Hi Mom. It’s me. I’m at your house, sitting in the family room, wearing your Kennebunkport pink sweatshirt. I came here because I need to work on my thesis and portfolio
and I thought it would be easier to work here without the distractions of the kids and the internet but it’s not. I’m having trouble getting motivated and staying focused, today and lately. It’s not like me but my mind just keeps wandering, thinking of you. I think of all the things I want to tell you and at the same time can’t think of a single thing. What did we talk about for hours and hours? What were those things that were so important that I just had to tell you? None of it seems important now without you. It was just our thing, our time, our chats. I loved sharing everything with you, even the silly little, unimportant things.
I feel like there are so many things the boys do now that I don’t notice in quite the same way because I don’t have you to tell them to.
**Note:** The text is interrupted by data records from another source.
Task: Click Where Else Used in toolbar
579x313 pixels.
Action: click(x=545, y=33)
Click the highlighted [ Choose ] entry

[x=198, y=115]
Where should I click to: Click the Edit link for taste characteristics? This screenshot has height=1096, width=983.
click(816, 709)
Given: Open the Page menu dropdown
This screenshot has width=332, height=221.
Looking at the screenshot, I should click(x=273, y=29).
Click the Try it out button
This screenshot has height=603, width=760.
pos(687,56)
Maybe I do notice them but I don’t
relay them to anyone so I forget them more quickly. I don’t know quite what it is but I do know that no one cares quite the way you did. I can tell other people but it’s just not the same.
I have so many things that I want to do, that I should do, that I need to do and yet I can’t bring myself to do any of it. I know you would be telling me right now to
take it easy, not to be so hard on myself, that it will all get done. I just wish I could hear your voice one more time.
I want to be excited about spring coming. Today is a beautiful day…The kind of day where you would sit in the sun in the backyard in a terry-cloth romper and “take a tan”. I want to be excited about you and Dad spending your last few weeks in Florida before coming home for the summer. I want to be excited about all of the pool days that we will have this summer. But it’s all just so hard. I am so thankful for the time that we did have and for the things we were able to do together but I wish so badly for
more…more time, more laughs, more smiles, more special moments with you. I love you and miss you so much!